During the early afternoon on the
25th, she rang him up on the telephone. Chance
willed that he should receive the call at first hand.
She must see him before he left Wellingsford.
She had something of the utmost importance to tell
him. A matter of life and death. With one
awful thought in his mind, he placed his time at her
disposal. For what romantic, desperate or tragic
reason she appointed the night meeting at the end
of the chestnut avenue where the towing-path turns
into regions of desolate quietude, he could not tell.
He agreed without argument, dreading the possible
lack of privacy in their talk over the wires.

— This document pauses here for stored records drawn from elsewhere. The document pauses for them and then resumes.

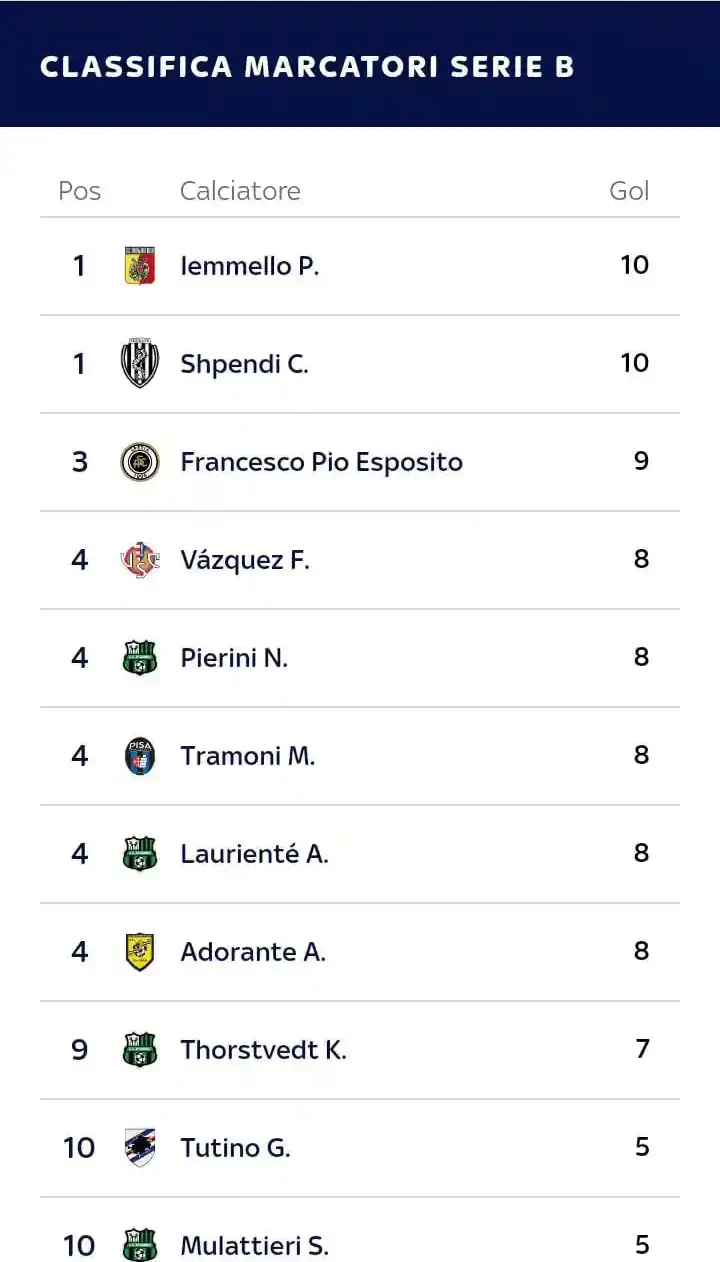Select the Spezia crest by Francesco Pio Esposito
Viewport: 720px width, 1262px height.
point(140,462)
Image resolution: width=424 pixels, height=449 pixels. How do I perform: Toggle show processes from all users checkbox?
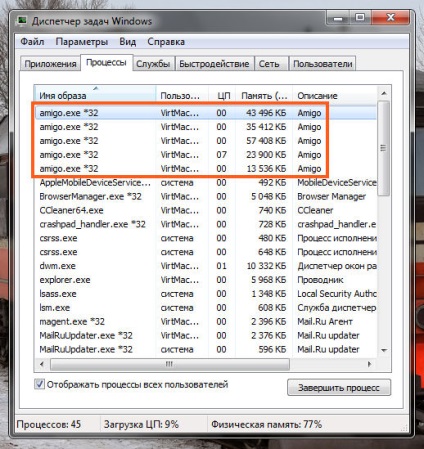pos(39,384)
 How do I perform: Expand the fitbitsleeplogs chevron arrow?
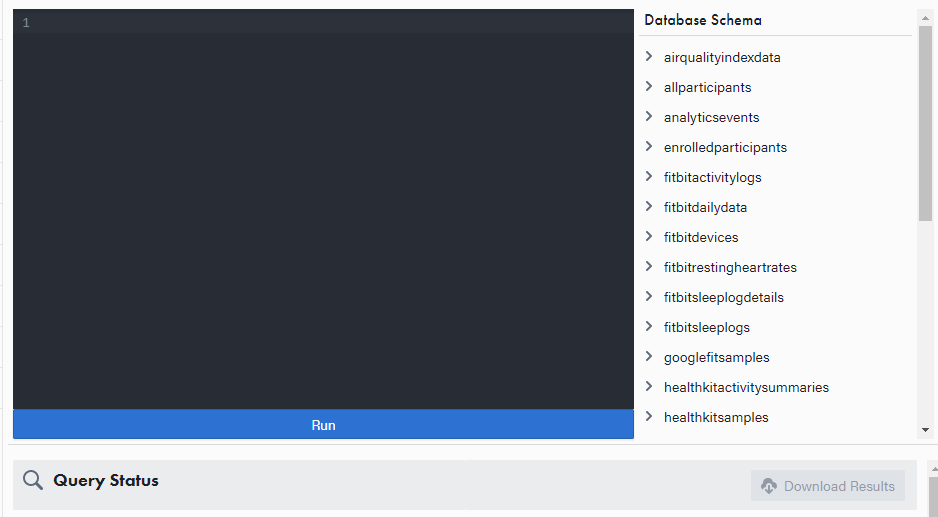(649, 327)
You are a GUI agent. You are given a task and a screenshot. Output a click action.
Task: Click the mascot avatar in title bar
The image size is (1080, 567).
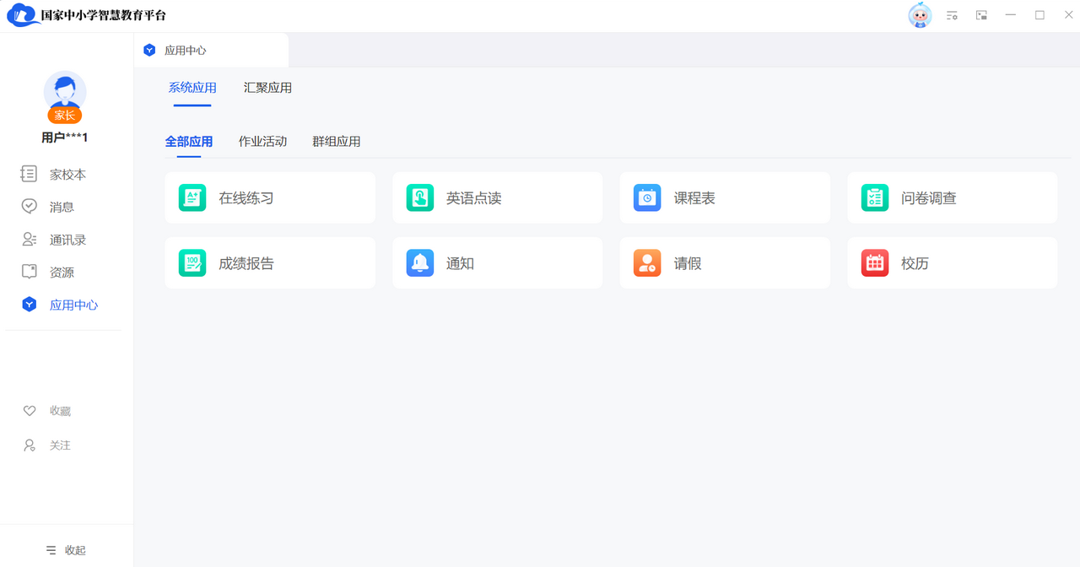click(919, 15)

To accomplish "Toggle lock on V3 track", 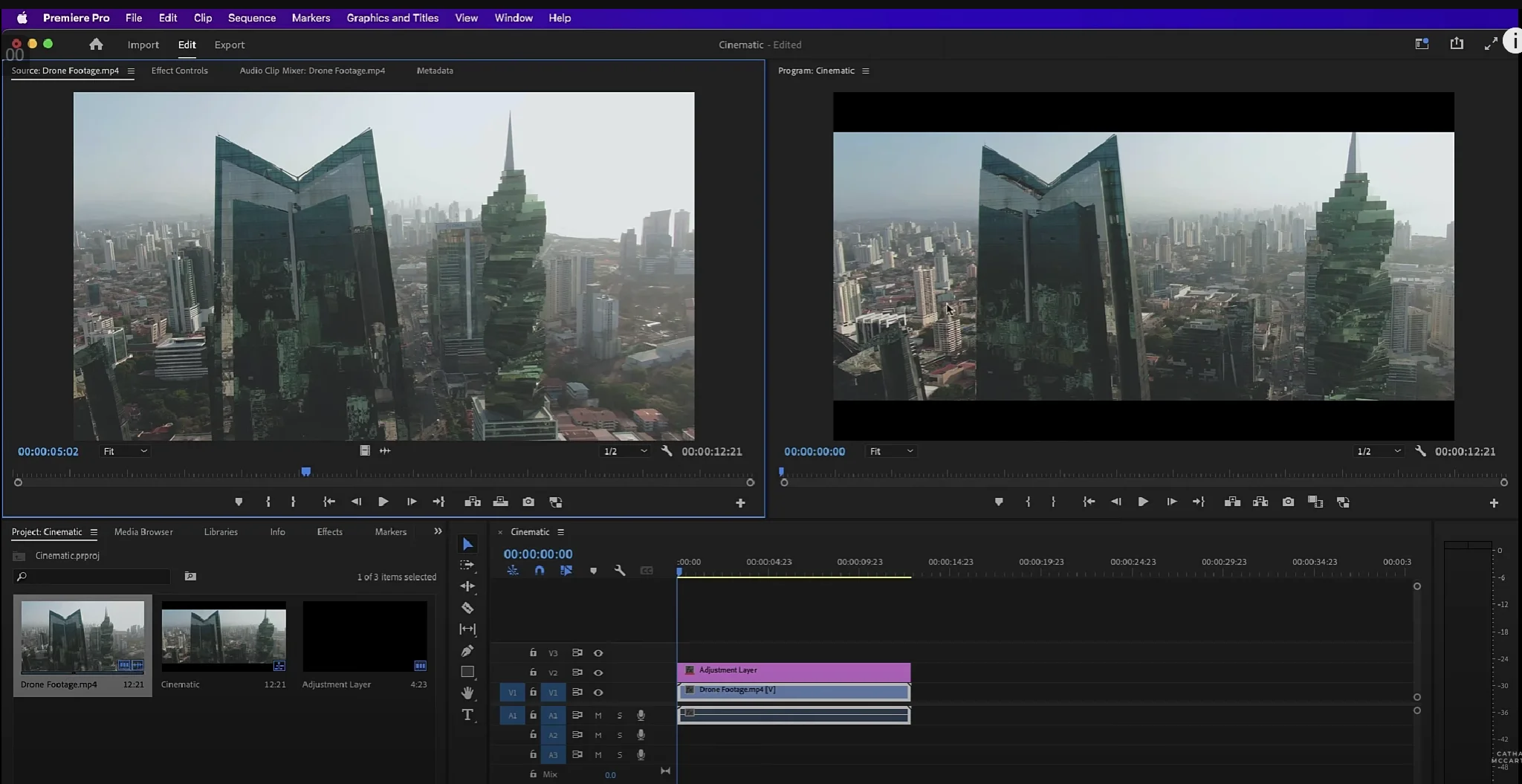I will click(533, 652).
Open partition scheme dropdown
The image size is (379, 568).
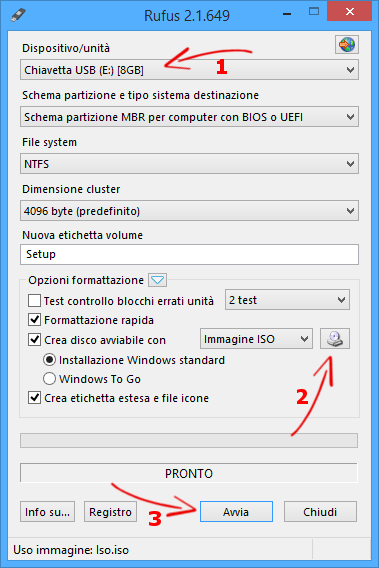coord(190,117)
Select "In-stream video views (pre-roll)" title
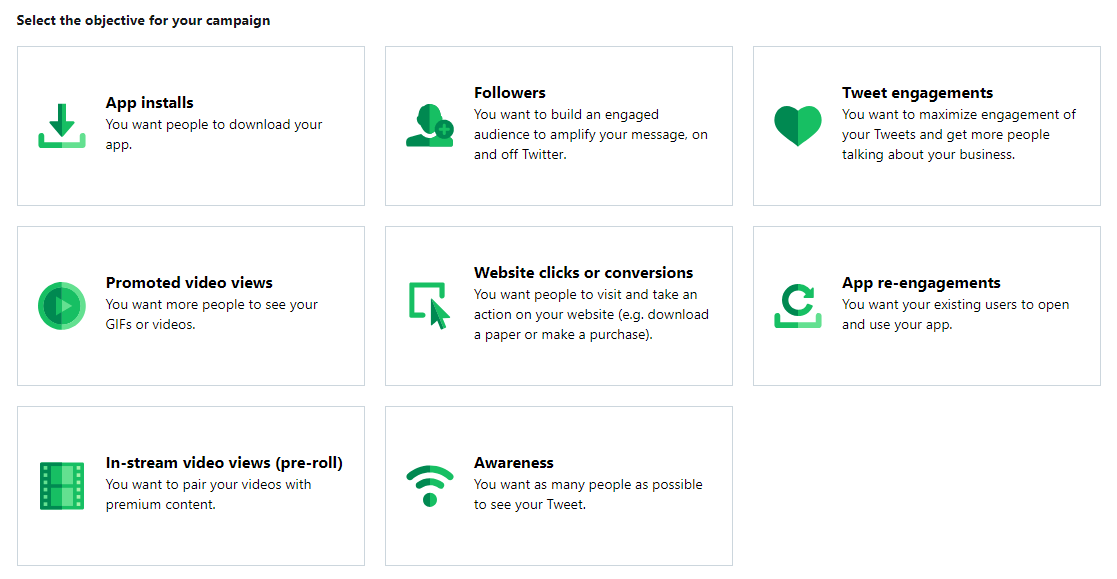 pyautogui.click(x=224, y=463)
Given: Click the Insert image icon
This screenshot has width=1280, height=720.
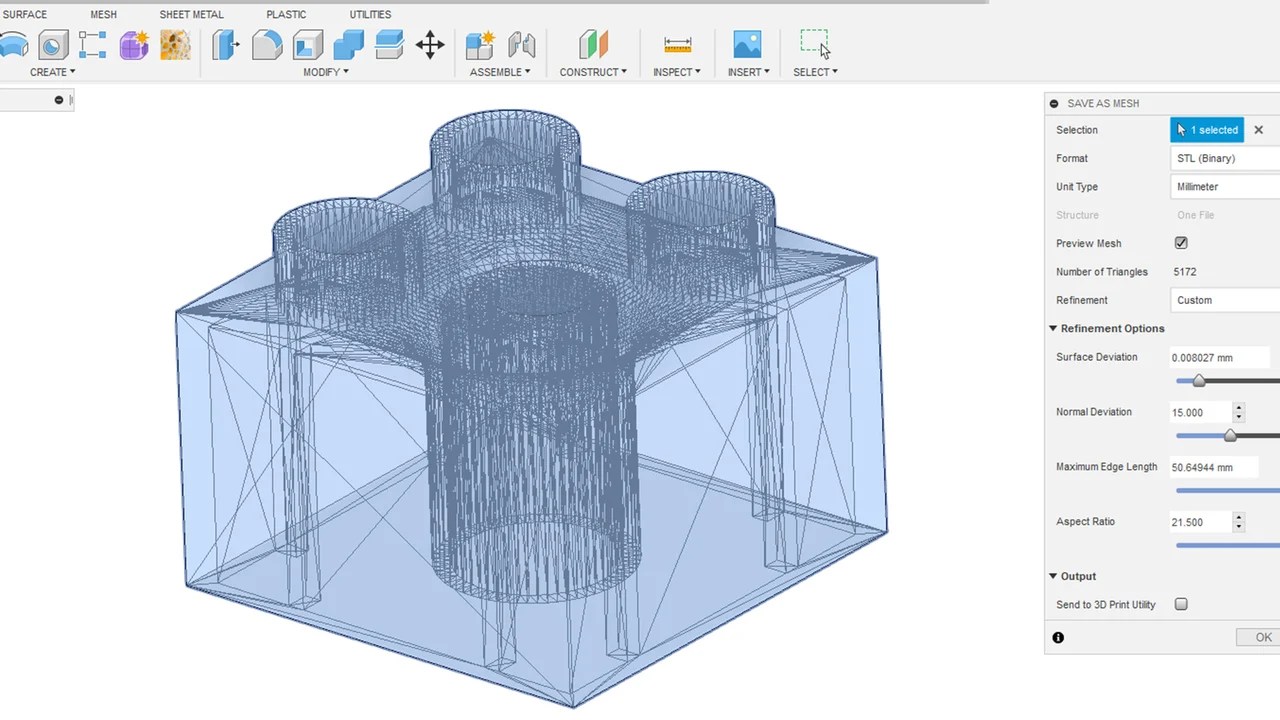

On that afternoon she came to me,
as I have told you, with her strawberries and her
declaration of the rottenness of life.
They met and walked along the towing-path.
It was bright moonlight, but she could not have chosen
a lonelier spot, more free from curious eyes or ears.
And then took place a scene which it is beyond my power
to describe. I can only picture it to myself
from Boyce’s broken, self-accusing talk.
He was going away. She would never see him again
until he returned to marry another woman. She
was making her last frantic bid for happiness.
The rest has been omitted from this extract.